-- Source material follows --

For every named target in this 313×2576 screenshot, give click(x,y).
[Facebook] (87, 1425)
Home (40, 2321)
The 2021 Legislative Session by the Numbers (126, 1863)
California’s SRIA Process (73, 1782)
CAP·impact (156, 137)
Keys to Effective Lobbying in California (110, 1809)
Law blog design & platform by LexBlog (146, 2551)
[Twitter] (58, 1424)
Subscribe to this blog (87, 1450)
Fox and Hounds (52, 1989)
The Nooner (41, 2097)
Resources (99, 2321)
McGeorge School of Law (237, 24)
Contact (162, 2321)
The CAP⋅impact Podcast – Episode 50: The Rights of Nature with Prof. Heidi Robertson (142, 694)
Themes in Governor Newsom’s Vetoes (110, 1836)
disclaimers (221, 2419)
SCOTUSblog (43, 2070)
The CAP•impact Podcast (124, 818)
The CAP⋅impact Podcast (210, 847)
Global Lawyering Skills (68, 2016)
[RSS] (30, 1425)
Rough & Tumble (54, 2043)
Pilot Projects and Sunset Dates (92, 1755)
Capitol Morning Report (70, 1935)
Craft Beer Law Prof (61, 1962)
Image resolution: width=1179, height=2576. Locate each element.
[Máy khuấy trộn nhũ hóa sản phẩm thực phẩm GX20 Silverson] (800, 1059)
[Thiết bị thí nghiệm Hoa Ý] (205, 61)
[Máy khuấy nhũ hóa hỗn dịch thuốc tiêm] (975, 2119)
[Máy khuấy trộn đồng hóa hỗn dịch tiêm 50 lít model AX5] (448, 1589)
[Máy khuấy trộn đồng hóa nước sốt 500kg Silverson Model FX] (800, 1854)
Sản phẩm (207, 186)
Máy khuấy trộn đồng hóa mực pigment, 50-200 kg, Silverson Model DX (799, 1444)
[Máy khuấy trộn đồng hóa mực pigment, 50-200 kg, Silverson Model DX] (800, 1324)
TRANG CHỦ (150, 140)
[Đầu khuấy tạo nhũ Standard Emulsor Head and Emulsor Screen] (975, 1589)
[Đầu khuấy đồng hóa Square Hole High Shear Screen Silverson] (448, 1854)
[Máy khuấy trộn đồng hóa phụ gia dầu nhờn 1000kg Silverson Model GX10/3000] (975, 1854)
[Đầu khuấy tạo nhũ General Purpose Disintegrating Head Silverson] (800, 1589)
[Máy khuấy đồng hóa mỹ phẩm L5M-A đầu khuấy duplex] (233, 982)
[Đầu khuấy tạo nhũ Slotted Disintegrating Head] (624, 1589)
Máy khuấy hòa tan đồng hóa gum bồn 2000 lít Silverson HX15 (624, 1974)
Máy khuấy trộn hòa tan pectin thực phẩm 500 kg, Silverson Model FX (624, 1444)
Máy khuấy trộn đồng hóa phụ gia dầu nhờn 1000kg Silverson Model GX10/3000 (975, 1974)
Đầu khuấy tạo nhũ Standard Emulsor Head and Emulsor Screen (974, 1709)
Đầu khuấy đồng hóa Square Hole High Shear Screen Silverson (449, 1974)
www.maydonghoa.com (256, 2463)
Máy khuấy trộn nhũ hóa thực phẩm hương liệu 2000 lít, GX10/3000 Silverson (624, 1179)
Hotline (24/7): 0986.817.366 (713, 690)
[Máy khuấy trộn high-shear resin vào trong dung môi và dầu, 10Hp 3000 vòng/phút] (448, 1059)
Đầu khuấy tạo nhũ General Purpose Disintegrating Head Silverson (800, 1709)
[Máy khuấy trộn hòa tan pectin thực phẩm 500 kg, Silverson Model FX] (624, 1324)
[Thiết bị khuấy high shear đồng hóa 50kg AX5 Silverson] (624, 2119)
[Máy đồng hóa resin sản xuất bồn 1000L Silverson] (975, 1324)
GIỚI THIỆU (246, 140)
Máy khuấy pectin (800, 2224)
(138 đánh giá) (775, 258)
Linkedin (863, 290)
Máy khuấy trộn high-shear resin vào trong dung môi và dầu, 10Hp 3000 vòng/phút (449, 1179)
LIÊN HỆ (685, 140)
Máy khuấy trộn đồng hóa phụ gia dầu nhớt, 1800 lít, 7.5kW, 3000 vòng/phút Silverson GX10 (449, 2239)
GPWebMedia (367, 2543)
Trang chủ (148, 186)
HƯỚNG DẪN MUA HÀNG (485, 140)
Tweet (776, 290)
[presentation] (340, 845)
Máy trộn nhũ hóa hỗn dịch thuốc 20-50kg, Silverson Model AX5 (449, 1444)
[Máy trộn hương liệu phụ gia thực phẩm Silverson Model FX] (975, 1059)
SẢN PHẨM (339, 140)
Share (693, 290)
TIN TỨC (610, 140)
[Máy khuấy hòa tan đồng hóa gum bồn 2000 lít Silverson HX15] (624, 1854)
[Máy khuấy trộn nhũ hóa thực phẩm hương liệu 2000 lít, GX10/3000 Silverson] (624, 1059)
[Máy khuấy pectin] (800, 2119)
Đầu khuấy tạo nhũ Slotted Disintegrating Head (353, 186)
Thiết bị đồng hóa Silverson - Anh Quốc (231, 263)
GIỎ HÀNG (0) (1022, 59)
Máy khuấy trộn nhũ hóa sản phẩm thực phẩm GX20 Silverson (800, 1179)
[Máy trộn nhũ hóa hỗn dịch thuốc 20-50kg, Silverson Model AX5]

-- Source material concluded --

**Exercise brief:** Each of the records should be written out precisely as given.

**Finished exercise:**
For every named target in this 313×2576 screenshot, give click(x,y).
[Facebook] (87, 1425)
Home (40, 2321)
The 2021 Legislative Session by the Numbers (126, 1863)
California’s SRIA Process (73, 1782)
CAP·impact (156, 137)
Keys to Effective Lobbying in California (110, 1809)
Law blog design & platform by LexBlog (146, 2551)
[Twitter] (58, 1424)
Subscribe to this blog (87, 1450)
Fox and Hounds (52, 1989)
The Nooner (41, 2097)
Resources (99, 2321)
McGeorge School of Law (237, 24)
Contact (162, 2321)
The CAP⋅impact Podcast – Episode 50: The Rights of Nature with Prof. Heidi Robertson (142, 694)
Themes in Governor Newsom’s Vetoes (110, 1836)
disclaimers (221, 2419)
SCOTUSblog (43, 2070)
The CAP•impact Podcast (124, 818)
The CAP⋅impact Podcast (210, 847)
Global Lawyering Skills (68, 2016)
[RSS] (30, 1425)
Rough & Tumble (54, 2043)
Pilot Projects and Sunset Dates (92, 1755)
Capitol Morning Report (70, 1935)
Craft Beer Law Prof (61, 1962)
Image resolution: width=1179, height=2576. Locate each element.
[Máy khuấy trộn nhũ hóa sản phẩm thực phẩm GX20 Silverson] (800, 1059)
[Thiết bị thí nghiệm Hoa Ý] (205, 61)
[Máy khuấy nhũ hóa hỗn dịch thuốc tiêm] (975, 2119)
[Máy khuấy trộn đồng hóa hỗn dịch tiêm 50 lít model AX5] (448, 1589)
[Máy khuấy trộn đồng hóa nước sốt 500kg Silverson Model FX] (800, 1854)
Sản phẩm (207, 186)
Máy khuấy trộn đồng hóa mực pigment, 50-200 kg, Silverson Model DX (799, 1444)
[Máy khuấy trộn đồng hóa mực pigment, 50-200 kg, Silverson Model DX] (800, 1324)
TRANG CHỦ (150, 140)
[Đầu khuấy tạo nhũ Standard Emulsor Head and Emulsor Screen] (975, 1589)
[Đầu khuấy đồng hóa Square Hole High Shear Screen Silverson] (448, 1854)
[Máy khuấy trộn đồng hóa phụ gia dầu nhờn 1000kg Silverson Model GX10/3000] (975, 1854)
[Đầu khuấy tạo nhũ General Purpose Disintegrating Head Silverson] (800, 1589)
[Máy khuấy đồng hóa mỹ phẩm L5M-A đầu khuấy duplex] (233, 982)
[Đầu khuấy tạo nhũ Slotted Disintegrating Head] (624, 1589)
Máy khuấy hòa tan đồng hóa gum bồn 2000 lít Silverson HX15 (624, 1974)
Máy khuấy trộn hòa tan pectin thực phẩm 500 kg, Silverson Model FX (624, 1444)
Máy khuấy trộn đồng hóa phụ gia dầu nhờn 1000kg Silverson Model GX10/3000 (975, 1974)
Đầu khuấy tạo nhũ Standard Emulsor Head and Emulsor Screen (974, 1709)
Đầu khuấy đồng hóa Square Hole High Shear Screen Silverson (449, 1974)
www.maydonghoa.com (256, 2463)
Máy khuấy trộn nhũ hóa thực phẩm hương liệu 2000 lít, GX10/3000 Silverson (624, 1179)
Hotline (24/7): 0986.817.366 (713, 690)
[Máy khuấy trộn high-shear resin vào trong dung môi và dầu, 10Hp 3000 vòng/phút] (448, 1059)
Đầu khuấy tạo nhũ General Purpose Disintegrating Head Silverson (800, 1709)
[Máy khuấy trộn hòa tan pectin thực phẩm 500 kg, Silverson Model FX] (624, 1324)
[Thiết bị khuấy high shear đồng hóa 50kg AX5 Silverson] (624, 2119)
[Máy đồng hóa resin sản xuất bồn 1000L Silverson] (975, 1324)
GIỚI THIỆU (246, 140)
Máy khuấy pectin (800, 2224)
(138 đánh giá) (775, 258)
Linkedin (863, 290)
Máy khuấy trộn high-shear resin vào trong dung môi và dầu, 10Hp 3000 vòng/phút (449, 1179)
LIÊN HỆ (685, 140)
Máy khuấy trộn đồng hóa phụ gia dầu nhớt, 1800 lít, 7.5kW, 3000 vòng/phút Silverson GX10 (449, 2239)
GPWebMedia (367, 2543)
Trang chủ (148, 186)
HƯỚNG DẪN MUA HÀNG (485, 140)
Tweet (776, 290)
[presentation] (340, 845)
Máy trộn nhũ hóa hỗn dịch thuốc 20-50kg, Silverson Model AX5 (449, 1444)
[Máy trộn hương liệu phụ gia thực phẩm Silverson Model FX] (975, 1059)
SẢN PHẨM (339, 140)
Share (693, 290)
TIN TỨC (610, 140)
[Máy khuấy hòa tan đồng hóa gum bồn 2000 lít Silverson HX15] (624, 1854)
[Máy khuấy trộn nhũ hóa thực phẩm hương liệu 2000 lít, GX10/3000 Silverson] (624, 1059)
[Máy khuấy pectin] (800, 2119)
Đầu khuấy tạo nhũ Slotted Disintegrating Head (353, 186)
Thiết bị đồng hóa Silverson - Anh Quốc (231, 263)
GIỎ HÀNG (0) (1022, 59)
Máy khuấy trộn nhũ hóa sản phẩm thực phẩm GX20 Silverson (800, 1179)
[Máy trộn nhũ hóa hỗn dịch thuốc 20-50kg, Silverson Model AX5]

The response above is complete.